The family reached comital status within the Holy Roman Empire through Sámuel Kálnoky (1640-1706). He became the first chancellor of Transylvania in Vienna and was created Count Kálnoky Baron of Kőröspatak in 1697. The family is usually known by an abbreviation of their title, Count Kálnoky of (de or von) Kőröspatak. 

In the following decades, the Kálnokys made a number of advantageous marriages to daughters of noble families on the verge of extinction, thus considerably increasing the family's assets and influence in central and western Europe. Apart from their rather smallish ancestral homes in the Székely Land, the Kálnokys also owned three large estates in Moravia and today's Slovakia by the end of the monarchy in 1918.

At the beginning of the 18th century, through multiple marriages, the Kálnokys became close to Prince Constantin Brâncoveanu, ruler of Wallachia. An entire generation grew up in Bucharest at the prince's court and held public functions there. Through Countess Claudine Rhédey de Kis-Rhéde, grandmother of Mary of Teck, consort of King George V of the United Kingdom, the Kálnokys are actually even ancestors of the British royal family.

In 1741, Count Antal Kálnoky, Sámuel's son, established the first Transylvanian regiment of hussars to help Empress Maria Theresia in the Austrian war of succession. The regiment, which was also named after the Kálnoky family, remained in service until the end of World War I and thus end of the Austro-Hungarian empire. He was the last to successfully apply war tactics inherited by the ancient Szekler riding tribes of the steppes, during the 7-year-war.

For the next two hundred years, the family served in military and political posts under the Habsburg rulers. The Kálnokys were one of the 64 comital families who had a hereditary seat in the House of Lords in Vienna. The probably most famous member of the family was Count Gustav Kálnoky, who presided over the joint (Austrian and Hungarian) council of ministers, was minister of the Imperial House and of Foreign Affairs under Emperor Franz Joseph I. Gustav's brother Hugo Leopold was considered the best and most famous horseman in the whole empire.
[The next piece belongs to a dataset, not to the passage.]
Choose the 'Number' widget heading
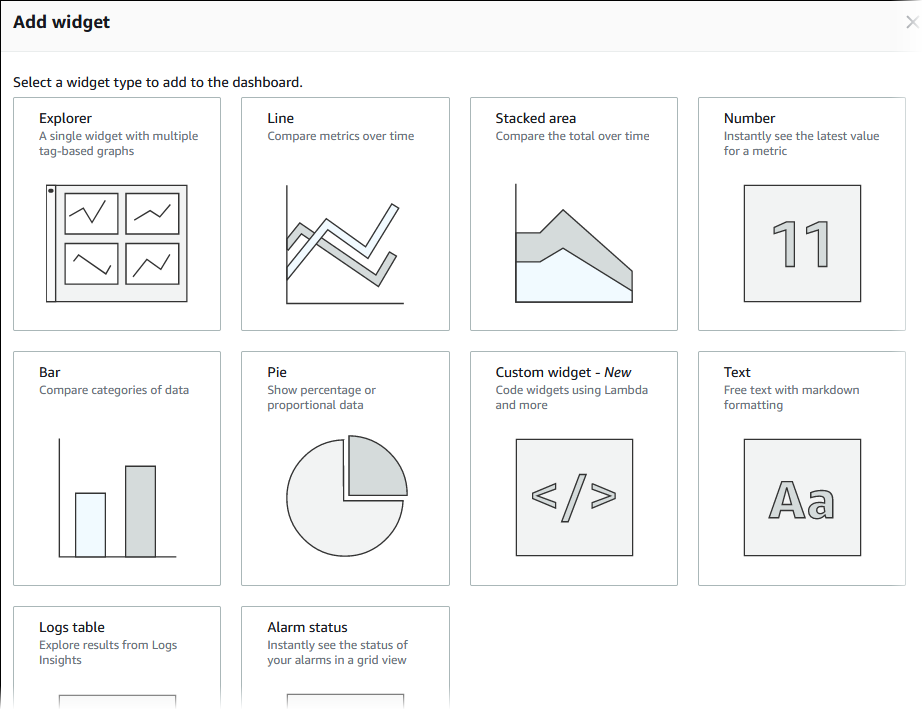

Towards the end of the 1930's, one branch of the family was banished from their ancestral homes in Romania by the government for allegedly spying for the Hungarians. They moved to Budapest but later fled due to the Nazi invasion, then based on the Commununist take-over. One of their descendants, Count Tibor Kálnoky, has returned to Transylvania and even runs the Prince of Wales' guesthouses there. Another branch of the family also lost there possession in what today is Slovakia after World War II but has returned for their daughters' weddings to Csicsó (Číčov) since the fall of communism. And thus, also two weddings of Liechtenstein princes took place there.